Over the weekend, the NFL reached a settlement with Colin Kaepernick and former teammate Eric Reid, ending their claims of collusion – specifically, claims that team owners had blackballed them because they had protested racial injustice by kneeling during the national anthem.
It was scheduled to go to a full hearing soon.
Bleacher Report’s Mike Freeman reported that NFL team officials are speculating that Kaepernick was paid in the range of $60-80 million. That number is not official, but we can all agree that the amount he was paid was pretty substantial.
And I admit that my take will likely invite criticism from both sides of this debate. But let’s dissect the interpretations first.
Kaepernick supporters will call this a huge win. Remember, an arbitrator had already denied a league request to dismiss the complaint, likely because there was enough evidence to go to a full hearing. So it’s pretty clear that Kaepernick’s lawyers likely had enough ammunition through depositions of the league’s owners and coaches to do some damage in an arbitration hearing – to expose harmful details to prove their case.
This was simply the league’s best chance to do some damage control, preventing a potential PR nightmare.
It’s similar to the league’s billion-dollar concussion settlement. The NFL rarely settles, unless it absolutely has to.

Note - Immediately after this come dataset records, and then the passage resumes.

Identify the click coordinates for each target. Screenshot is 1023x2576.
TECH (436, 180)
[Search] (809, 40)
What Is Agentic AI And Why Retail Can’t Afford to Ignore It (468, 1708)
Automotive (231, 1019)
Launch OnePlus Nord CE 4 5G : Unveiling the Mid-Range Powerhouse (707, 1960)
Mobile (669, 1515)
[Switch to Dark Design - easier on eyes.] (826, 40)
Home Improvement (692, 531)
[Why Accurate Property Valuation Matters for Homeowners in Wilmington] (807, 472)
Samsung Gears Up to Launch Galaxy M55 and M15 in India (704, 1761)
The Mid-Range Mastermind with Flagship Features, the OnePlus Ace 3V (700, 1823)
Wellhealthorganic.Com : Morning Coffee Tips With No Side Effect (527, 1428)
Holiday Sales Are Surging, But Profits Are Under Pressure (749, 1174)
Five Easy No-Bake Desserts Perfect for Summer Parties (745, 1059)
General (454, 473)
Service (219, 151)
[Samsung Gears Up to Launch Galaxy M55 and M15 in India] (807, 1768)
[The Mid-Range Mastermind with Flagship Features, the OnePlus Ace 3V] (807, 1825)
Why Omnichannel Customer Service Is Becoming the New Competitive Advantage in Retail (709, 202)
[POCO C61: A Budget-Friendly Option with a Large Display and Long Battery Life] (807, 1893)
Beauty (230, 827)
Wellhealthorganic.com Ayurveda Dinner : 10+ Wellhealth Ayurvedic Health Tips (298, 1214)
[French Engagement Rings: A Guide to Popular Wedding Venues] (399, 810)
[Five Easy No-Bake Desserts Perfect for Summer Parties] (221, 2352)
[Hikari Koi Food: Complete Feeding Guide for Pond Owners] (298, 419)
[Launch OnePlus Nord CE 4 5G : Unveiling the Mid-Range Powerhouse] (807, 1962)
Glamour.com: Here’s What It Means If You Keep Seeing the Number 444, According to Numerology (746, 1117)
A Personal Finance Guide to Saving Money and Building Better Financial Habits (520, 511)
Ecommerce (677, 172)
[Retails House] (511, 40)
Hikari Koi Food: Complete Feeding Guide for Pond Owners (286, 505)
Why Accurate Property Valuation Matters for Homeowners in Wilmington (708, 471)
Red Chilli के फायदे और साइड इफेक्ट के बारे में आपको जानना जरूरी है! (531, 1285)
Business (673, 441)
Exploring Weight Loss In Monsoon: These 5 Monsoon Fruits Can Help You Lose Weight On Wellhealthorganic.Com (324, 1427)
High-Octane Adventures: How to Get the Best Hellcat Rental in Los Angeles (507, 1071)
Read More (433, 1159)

But Kaepernick detractors will immediately rip him for taking a deal. They’ll label him a sellout or a hypocrite. After all, Kaepernick’s already made more than $40 million in his career. He’s making even more money from his endorsement deal with Nike. And now, he’s taking a lump sum of money from the league to stay quiet.
So here goes: In my mind, Kaepernick is NOT a hypocrite or a sellout. But he still should have seen this thing through to the end.
First, he’s not a hypocrite, because there’s a big difference between his case and his cause. His case was claiming collusion by the NFL. His cause was (is) fighting social injustice. The two are mutually exclusive. This settlement is a huge win in regards to his case against the league. And it also allows him to focus his new money and attention on a cause to which he has already donated $1 million. I hope you see the difference.
The problem is – many casual observers mistakenly link his case and cause together as the same thing. So when Kaepernick settles, they incorrectly interpret that as dropping his cause in favor of hush money.
Nothing could be further from the truth.
And that’s why I believe that the court of public opinion could’ve been swayed in Kaepernick’s favor if he had gone forward with the hearing. He had the league with its pants down – so why not expose it? To me, the ultimate vindication would have been earning a huge payday while also showing how right he actually was, and letting the entire world see it.
The problem is, he still wants to play. His lawyer said so yesterday. Had he exposed and thoroughly embarrassed the league in a full hearing, that probably would never happen. It’s a Catch 22.
So Kaepernick now gets his settlement money. He might even get the chance to play again. And the court of public opinion remains split.
Maybe it was asking too much of Kaepernick to take this hearing to the bitter end. But at the expense of his NFL career, it would have provided a lot more clarity for those still on the fence.